** Opening EXCERPTED DATA block **

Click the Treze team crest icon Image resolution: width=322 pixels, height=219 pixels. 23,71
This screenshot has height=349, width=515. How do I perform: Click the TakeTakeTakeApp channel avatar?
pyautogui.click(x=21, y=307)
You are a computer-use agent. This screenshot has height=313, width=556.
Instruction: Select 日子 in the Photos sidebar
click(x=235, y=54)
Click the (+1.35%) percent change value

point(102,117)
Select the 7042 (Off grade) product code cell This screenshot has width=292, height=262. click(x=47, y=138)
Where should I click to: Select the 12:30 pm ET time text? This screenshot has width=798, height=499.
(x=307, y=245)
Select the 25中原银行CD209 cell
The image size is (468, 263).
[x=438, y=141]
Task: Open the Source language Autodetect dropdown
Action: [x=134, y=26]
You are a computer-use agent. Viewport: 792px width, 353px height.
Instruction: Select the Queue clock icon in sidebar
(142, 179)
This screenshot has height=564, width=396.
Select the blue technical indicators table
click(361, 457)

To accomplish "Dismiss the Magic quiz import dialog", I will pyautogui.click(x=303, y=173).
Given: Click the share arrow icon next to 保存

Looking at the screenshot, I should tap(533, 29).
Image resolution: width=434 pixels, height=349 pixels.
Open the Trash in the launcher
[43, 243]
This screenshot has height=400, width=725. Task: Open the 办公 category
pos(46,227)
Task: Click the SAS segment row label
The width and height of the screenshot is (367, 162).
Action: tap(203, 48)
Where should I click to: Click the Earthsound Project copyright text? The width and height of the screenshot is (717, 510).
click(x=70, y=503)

** Closing EXCERPTED DATA block **
** Opening EXCERPTED DATA block **

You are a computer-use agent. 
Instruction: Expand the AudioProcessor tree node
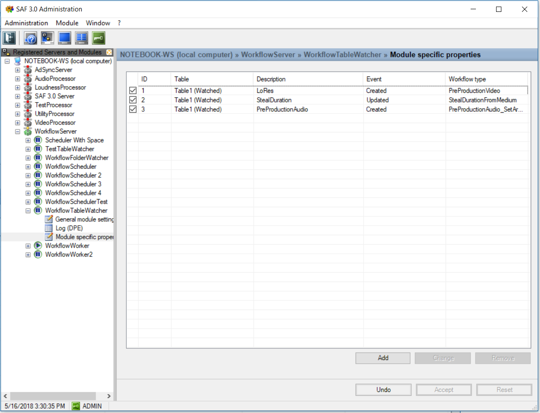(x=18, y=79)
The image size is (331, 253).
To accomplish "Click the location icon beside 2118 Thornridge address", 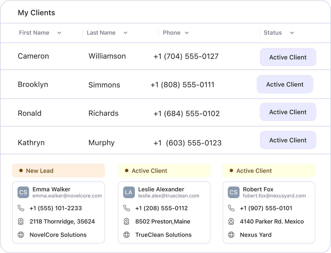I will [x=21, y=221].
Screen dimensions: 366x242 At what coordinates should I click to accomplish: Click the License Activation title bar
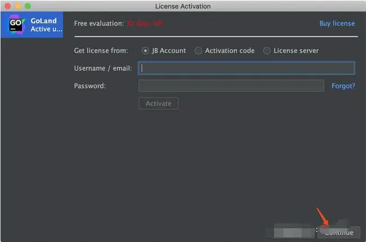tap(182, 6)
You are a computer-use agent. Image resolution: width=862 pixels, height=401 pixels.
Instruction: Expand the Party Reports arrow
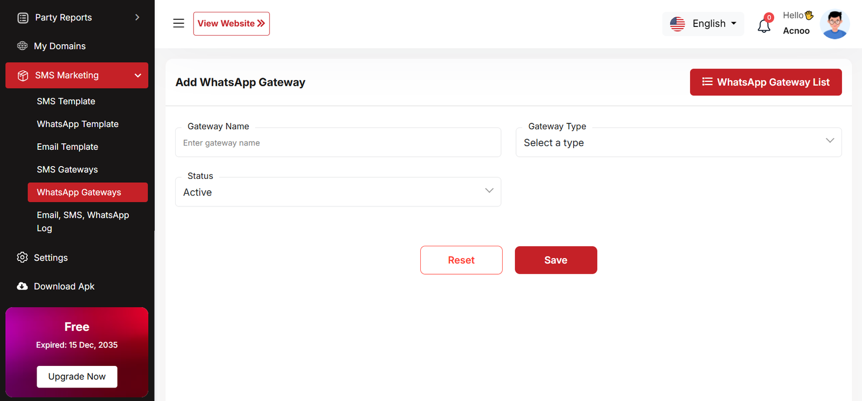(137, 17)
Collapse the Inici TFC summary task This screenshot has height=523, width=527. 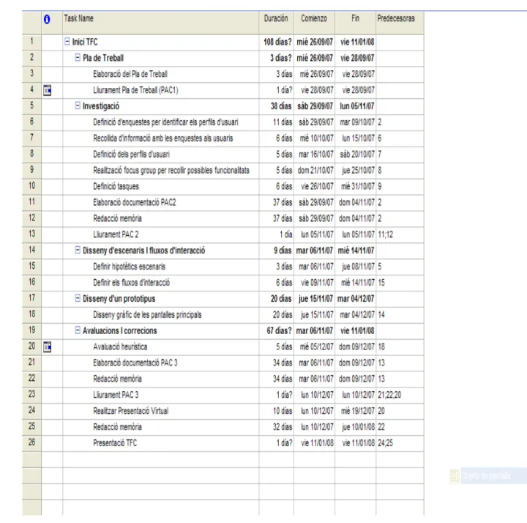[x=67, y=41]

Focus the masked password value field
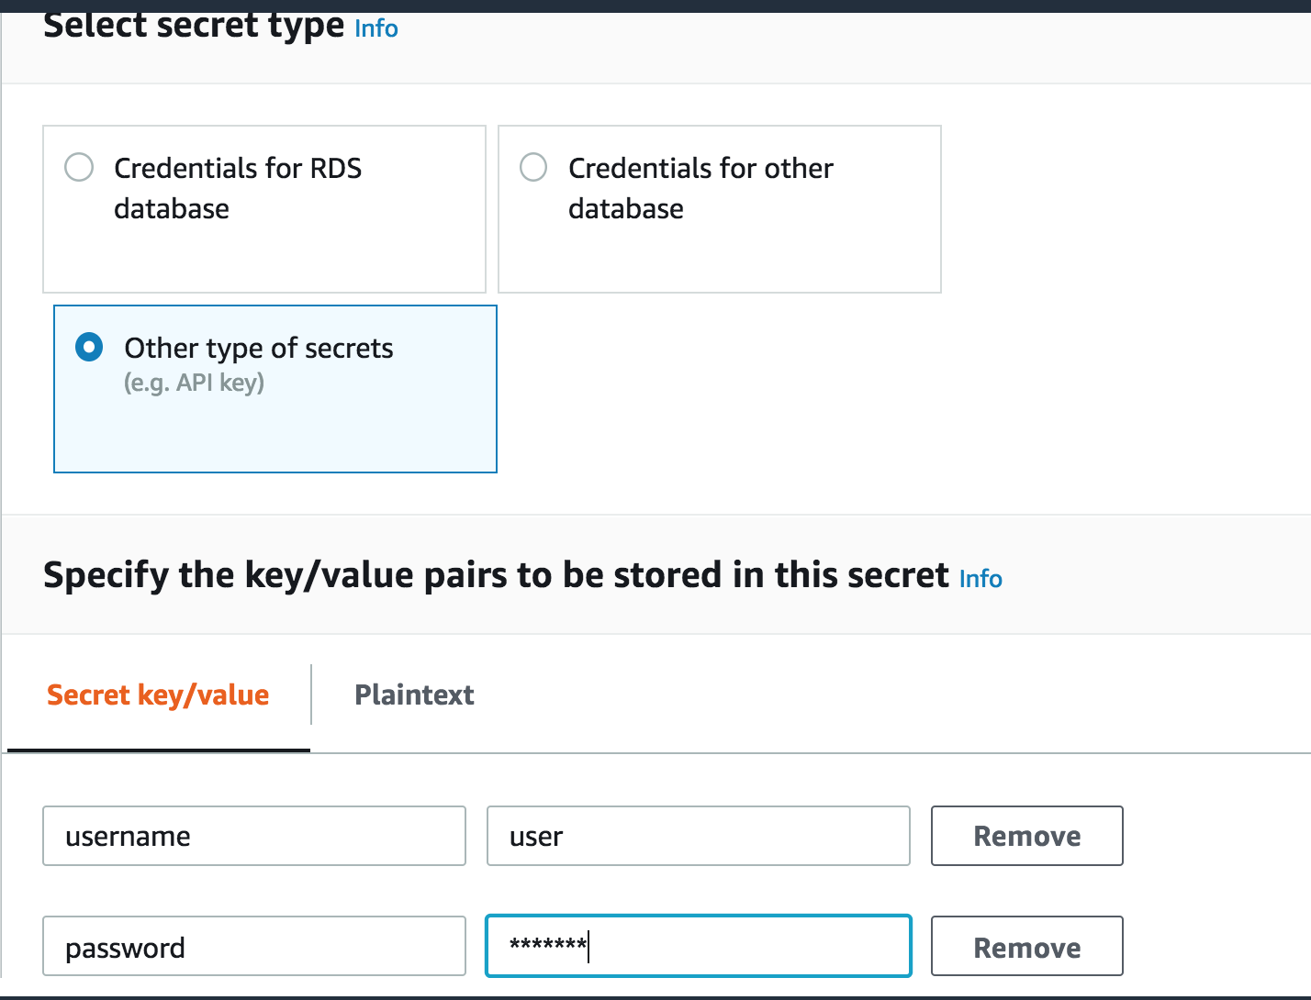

** Closing EXCERPTED DATA block **

- _EXERCISE OBJECTIVE_
List, from the entries above, every line in which the word "resolution" shows up.

- _TASK RESULT_
Click the Treze team crest icon Image resolution: width=322 pixels, height=219 pixels. 23,71
Image resolution: width=434 pixels, height=349 pixels.
You are a computer-use agent. Image resolution: width=862 pixels, height=401 pixels.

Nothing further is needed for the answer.